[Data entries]
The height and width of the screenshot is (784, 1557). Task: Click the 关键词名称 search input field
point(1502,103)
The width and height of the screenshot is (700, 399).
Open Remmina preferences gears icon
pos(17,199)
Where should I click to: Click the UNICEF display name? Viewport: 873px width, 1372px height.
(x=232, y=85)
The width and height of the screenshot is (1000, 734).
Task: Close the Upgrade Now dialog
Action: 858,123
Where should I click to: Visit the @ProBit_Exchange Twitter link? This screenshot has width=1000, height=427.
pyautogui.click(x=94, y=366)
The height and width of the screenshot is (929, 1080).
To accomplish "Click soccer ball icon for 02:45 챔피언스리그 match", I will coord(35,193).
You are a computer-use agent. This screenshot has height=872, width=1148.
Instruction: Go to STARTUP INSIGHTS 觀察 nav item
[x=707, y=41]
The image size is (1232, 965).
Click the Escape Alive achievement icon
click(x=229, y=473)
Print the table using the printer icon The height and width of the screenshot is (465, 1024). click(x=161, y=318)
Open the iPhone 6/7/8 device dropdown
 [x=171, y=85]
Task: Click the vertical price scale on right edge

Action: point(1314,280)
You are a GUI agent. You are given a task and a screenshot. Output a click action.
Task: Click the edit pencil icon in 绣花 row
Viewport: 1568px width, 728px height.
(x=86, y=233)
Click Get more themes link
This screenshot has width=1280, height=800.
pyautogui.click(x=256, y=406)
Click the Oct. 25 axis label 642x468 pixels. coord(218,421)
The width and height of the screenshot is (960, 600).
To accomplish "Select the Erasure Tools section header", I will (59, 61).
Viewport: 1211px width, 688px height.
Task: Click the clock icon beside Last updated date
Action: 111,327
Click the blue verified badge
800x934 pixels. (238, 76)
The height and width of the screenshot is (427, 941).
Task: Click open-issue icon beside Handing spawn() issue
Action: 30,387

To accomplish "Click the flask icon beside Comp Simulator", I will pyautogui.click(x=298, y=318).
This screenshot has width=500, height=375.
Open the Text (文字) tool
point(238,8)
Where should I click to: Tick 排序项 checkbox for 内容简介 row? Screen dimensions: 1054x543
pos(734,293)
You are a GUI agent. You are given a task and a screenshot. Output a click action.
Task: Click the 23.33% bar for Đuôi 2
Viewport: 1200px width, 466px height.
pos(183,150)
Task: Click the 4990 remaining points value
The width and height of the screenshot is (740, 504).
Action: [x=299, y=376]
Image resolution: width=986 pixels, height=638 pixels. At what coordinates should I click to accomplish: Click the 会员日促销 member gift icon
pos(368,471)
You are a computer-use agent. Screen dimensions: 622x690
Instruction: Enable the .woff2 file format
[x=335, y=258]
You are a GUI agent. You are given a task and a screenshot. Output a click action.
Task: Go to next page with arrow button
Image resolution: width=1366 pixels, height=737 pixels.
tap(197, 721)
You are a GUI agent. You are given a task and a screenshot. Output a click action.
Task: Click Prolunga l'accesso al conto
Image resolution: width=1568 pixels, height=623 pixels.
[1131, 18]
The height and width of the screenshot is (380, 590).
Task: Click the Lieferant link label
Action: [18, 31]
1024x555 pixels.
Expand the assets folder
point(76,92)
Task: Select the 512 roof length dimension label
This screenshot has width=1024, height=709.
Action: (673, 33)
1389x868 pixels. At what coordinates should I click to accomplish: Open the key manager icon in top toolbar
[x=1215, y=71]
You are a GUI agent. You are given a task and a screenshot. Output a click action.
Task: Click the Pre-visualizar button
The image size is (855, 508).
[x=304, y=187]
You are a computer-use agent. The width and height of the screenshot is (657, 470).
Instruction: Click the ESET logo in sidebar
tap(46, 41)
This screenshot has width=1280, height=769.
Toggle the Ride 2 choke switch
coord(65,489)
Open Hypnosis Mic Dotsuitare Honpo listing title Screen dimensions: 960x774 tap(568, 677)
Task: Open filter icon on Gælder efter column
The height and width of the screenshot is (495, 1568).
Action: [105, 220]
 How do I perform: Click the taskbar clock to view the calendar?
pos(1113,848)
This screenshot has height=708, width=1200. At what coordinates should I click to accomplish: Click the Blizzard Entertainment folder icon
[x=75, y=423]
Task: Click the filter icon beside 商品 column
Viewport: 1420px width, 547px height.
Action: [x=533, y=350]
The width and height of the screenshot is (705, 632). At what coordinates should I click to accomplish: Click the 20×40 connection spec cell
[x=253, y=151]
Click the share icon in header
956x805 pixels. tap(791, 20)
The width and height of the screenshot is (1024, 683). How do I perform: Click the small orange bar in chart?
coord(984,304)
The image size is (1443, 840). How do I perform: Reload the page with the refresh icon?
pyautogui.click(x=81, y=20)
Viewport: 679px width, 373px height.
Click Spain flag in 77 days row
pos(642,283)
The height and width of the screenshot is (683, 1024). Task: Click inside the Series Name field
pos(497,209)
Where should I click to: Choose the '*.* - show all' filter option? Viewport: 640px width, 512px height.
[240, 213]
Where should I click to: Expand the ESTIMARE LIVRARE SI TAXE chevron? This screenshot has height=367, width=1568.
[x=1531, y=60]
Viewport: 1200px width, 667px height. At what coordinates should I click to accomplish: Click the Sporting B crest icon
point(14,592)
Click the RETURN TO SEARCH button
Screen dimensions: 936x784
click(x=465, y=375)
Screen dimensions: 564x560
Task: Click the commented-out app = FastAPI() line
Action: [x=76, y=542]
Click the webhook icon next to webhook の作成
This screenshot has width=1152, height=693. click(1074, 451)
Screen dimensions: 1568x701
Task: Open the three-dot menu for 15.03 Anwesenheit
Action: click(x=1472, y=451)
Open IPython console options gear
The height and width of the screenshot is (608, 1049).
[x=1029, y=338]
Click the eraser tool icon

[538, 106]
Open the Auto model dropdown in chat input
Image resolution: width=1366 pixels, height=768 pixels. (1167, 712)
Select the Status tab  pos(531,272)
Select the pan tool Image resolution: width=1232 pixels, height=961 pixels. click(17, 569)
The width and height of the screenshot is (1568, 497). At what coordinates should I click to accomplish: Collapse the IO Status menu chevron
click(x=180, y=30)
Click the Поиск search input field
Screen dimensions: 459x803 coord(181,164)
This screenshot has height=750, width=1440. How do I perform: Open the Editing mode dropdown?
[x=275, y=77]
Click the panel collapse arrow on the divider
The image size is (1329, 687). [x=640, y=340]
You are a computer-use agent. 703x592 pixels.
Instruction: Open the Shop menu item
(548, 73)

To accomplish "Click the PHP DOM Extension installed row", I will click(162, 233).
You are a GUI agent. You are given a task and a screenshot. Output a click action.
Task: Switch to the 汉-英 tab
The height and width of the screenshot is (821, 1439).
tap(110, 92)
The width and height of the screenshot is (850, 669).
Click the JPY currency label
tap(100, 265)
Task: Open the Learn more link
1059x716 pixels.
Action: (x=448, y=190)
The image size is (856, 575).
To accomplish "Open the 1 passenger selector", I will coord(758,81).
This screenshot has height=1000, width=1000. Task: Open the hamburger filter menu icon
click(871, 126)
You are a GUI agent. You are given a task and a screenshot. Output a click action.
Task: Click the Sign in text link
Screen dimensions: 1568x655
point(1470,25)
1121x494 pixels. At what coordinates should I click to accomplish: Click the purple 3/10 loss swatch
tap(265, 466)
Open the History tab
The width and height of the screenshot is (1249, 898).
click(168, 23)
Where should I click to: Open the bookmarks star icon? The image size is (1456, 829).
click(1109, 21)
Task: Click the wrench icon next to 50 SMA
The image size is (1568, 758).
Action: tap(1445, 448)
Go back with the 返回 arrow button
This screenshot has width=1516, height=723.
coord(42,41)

> **WORK ITEM**
Extract each line holding the word "computer" from the records.

> **THE ANSWER**
You are a computer-use agent. This screenshot has height=872, width=1148.
You are a computer-use agent. Screen dimensions: 622x690
You are a computer-use agent. The width and height of the screenshot is (657, 470).
You are a computer-use agent. 703x592 pixels.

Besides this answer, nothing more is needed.